Daily, it seems, we watch as our democracy slips into an increasingly divisive panic attack. Republicans, we’re told, hate Democrats. Democrats, we’re told, hate Republicans. Accountability in our political system seems as tenuous as the economic recovery: Tea Partier, Wall Street Occupier, or none of the above, we all know something's amiss.

Yet as it is, we have a tradition of successful self-governance more than 230 years in the making. Full of beauty, opportunity, and deep scars, our democracy continues as a grand experiment. Rights have been expanded, greater access to the disenfranchised has been afforded, and our democratic institutions endure.

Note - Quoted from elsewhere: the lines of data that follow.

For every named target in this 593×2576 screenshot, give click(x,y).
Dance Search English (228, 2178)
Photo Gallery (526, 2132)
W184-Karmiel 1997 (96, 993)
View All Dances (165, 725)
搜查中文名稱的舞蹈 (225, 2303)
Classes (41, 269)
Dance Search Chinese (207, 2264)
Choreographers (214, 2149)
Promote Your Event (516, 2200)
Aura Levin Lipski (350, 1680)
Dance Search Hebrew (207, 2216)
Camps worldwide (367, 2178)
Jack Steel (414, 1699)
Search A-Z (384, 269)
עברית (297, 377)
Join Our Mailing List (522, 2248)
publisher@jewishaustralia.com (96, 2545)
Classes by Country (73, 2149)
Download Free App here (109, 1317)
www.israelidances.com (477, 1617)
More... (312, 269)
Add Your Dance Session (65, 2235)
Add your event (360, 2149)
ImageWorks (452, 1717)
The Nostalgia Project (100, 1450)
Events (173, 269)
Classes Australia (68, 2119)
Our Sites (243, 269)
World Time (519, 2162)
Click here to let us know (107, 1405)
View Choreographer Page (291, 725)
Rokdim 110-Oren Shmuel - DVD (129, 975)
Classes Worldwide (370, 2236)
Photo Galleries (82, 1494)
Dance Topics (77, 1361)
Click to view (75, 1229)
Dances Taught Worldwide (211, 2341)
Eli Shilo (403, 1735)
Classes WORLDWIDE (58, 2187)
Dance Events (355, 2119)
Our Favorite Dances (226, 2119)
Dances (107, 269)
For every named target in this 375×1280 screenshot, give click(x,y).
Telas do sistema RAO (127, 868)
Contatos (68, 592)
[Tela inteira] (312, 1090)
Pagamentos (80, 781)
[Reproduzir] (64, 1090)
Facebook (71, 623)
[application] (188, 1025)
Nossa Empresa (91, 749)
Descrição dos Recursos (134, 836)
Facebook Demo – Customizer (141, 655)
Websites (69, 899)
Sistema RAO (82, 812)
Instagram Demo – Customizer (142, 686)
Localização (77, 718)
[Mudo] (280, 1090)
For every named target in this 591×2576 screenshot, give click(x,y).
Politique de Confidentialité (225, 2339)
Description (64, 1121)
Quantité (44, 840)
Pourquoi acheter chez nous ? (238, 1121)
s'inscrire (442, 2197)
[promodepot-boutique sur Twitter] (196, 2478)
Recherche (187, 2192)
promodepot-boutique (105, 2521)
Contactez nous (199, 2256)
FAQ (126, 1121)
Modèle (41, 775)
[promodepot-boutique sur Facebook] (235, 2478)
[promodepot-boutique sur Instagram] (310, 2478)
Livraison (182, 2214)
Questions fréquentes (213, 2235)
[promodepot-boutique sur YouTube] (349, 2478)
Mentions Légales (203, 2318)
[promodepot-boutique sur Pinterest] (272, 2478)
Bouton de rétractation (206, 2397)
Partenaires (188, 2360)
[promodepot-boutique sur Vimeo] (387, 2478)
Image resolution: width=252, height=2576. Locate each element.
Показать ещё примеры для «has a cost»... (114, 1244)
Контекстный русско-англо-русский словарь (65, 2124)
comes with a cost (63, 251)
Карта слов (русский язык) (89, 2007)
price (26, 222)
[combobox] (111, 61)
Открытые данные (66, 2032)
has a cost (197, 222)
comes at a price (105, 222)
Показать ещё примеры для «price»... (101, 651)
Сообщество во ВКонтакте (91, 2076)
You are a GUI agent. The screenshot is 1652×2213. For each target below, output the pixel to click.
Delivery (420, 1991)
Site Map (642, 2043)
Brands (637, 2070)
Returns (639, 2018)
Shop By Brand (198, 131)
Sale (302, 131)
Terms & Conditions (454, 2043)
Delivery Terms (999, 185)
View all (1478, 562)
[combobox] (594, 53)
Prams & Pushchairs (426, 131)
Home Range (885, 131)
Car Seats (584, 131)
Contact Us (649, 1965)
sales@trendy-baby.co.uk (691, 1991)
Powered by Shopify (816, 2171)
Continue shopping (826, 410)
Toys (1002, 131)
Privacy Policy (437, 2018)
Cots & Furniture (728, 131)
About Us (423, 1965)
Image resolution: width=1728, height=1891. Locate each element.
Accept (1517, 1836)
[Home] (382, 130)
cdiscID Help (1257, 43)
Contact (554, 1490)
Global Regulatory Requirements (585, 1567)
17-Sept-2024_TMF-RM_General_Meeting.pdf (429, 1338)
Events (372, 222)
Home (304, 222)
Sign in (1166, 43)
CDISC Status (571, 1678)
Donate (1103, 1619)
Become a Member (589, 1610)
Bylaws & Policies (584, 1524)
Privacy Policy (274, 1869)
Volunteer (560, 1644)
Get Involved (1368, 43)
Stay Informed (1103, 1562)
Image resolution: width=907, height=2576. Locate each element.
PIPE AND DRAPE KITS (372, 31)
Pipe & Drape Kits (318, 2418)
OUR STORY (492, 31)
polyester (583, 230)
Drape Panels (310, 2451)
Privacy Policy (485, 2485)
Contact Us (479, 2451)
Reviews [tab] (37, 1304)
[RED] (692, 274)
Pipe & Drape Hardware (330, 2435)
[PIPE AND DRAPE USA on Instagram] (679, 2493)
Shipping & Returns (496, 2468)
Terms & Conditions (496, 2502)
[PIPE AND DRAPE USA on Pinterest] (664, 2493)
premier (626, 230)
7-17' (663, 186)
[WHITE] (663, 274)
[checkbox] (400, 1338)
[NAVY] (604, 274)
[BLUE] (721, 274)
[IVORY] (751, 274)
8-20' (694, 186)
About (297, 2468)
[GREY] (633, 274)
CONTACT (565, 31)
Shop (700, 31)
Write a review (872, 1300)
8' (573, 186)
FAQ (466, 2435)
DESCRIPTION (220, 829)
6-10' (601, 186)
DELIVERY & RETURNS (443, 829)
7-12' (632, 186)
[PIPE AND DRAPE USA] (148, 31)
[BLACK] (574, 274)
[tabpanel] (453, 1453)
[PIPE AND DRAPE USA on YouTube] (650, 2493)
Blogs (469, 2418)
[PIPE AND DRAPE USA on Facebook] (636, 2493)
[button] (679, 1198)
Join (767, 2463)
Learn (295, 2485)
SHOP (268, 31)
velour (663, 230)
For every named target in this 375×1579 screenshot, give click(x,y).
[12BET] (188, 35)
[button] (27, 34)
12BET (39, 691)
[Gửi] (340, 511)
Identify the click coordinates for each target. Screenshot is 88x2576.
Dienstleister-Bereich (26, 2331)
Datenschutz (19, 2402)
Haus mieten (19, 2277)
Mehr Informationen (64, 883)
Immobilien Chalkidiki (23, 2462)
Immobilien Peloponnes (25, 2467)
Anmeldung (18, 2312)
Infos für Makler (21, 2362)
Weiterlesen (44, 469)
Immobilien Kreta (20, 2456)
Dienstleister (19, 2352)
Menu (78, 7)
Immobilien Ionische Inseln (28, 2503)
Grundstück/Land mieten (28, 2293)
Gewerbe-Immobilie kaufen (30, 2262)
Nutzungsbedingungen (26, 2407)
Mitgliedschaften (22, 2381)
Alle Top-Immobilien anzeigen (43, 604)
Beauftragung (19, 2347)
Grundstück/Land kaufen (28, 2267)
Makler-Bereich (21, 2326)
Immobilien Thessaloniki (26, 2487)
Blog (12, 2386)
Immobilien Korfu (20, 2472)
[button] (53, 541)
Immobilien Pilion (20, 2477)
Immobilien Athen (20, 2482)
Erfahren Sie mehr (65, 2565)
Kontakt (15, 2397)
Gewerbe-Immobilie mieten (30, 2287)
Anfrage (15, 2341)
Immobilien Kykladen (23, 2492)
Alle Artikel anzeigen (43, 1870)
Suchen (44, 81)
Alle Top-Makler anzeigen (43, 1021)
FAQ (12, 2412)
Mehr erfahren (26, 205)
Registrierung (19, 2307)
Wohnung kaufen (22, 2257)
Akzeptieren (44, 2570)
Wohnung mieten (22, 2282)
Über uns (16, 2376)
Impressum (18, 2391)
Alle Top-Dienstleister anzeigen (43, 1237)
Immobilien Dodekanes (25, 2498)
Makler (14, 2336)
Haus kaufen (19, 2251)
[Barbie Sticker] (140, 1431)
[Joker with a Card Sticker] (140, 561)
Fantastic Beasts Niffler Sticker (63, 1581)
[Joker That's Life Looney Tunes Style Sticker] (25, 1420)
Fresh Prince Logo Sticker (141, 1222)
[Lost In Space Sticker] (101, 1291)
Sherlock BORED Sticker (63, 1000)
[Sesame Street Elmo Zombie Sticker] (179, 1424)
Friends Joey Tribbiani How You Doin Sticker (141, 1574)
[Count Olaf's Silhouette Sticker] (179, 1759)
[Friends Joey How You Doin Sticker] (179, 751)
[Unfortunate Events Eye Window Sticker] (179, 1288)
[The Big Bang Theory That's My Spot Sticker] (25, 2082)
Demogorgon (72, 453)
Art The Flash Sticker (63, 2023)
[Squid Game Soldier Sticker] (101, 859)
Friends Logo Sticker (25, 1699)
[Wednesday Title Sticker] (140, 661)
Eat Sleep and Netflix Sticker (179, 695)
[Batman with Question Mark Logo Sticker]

But we seem to be heading towards a political culture where anything goes—claims go unchecked, questions go unasked, and talking points are simply repeated again and again. The choice, however, between playing political games and governing well is ultimately ours: We are the "self" in "self-governance."

What would it be like to have balanced panels of voters publicly weigh in on the most controversial problems of our time? What would it look like to have a fair public review of the really tough issues, like health care policy, immigration, and financial regulation? And what if lawmakers were even to request this kind of input to help in their own decision-making, building greater citizen deliberation into how we 'do' democracy?

In Oregon, citizens have just taken a major step toward changing the game. In July 2011, Governor John Kitzhaber signed into law a bill that institutionalizes a new form of citizen deliberation as part of our election process. The Citizens' Initiative Review (CIR) is an exercise in deliberative democracy. It puts 24 randomly selected voters into a fair public hearing to listen to campaigners, learn the issues, and separate fact from fiction on ballot measures.

or each measure on the ballot, a different panel of 24 voters sorts through the political spin and then summarizes its findings for the voting public to use as they choose on election day.

The authenticity of this approach comes from the simple fact that these panels of voters have no vested interest in the outcome of a CIR. Like a jury, the idea is to perform a public service. Unlike a jury, there are no litigators structuring testimony and calling witnesses—the panel of everyday voters drives the process along.

It’s a relatively new idea (only ten years in the making) that other states with some form of an initiative process already in place should consider as a way to get high-quality information to voters from a source they can trust—themselves.

Traditionally, initiative or referendum votes offer a way for the public to weigh in on proposed laws created outside of or through the legislative process:

1. Citizens petition to put an initiative or referendum on the ballot.

2. Campaigners fight like hell to win your vote with whatever means are at their disposal. Their job is to influence how you vote, not to inform your vote. Some campaigners do a good job of both, but most…well, you be the judge.

3. Citizens vote for or against that measure—either making it law or not—but they do not always feel they know enough about the issue to make an informed decision in light of the non-stop barrage of political spin (accompanied by catchy sound bites like "Measure Six is the Fix" and commercials with montages of wolves, corporate fat cats, or schoolchildren set to spooky music).

Most voters in Oregon support this traditional initiative process. Yet at the same time, large numbers clearly don’t feel confident about their vote when it comes to ballot measures, in large part due to a lack of usable, unbiased information. And that's a major problem when you have to make critical policy decisions every two years on issues like property rights, gay marriage, taxation, and criminal justice.

The big idea of a Citizens’ Initiative Review is to bring together randomly selected registered voters, demographically balanced to reflect the state’s voting population, to sort through the rhetoric and spin. These are not blue ribbon commission members, policy wonks, lobbyists, or political hacks—the CIR is meant to reflect the state’s voters, not the political establishment.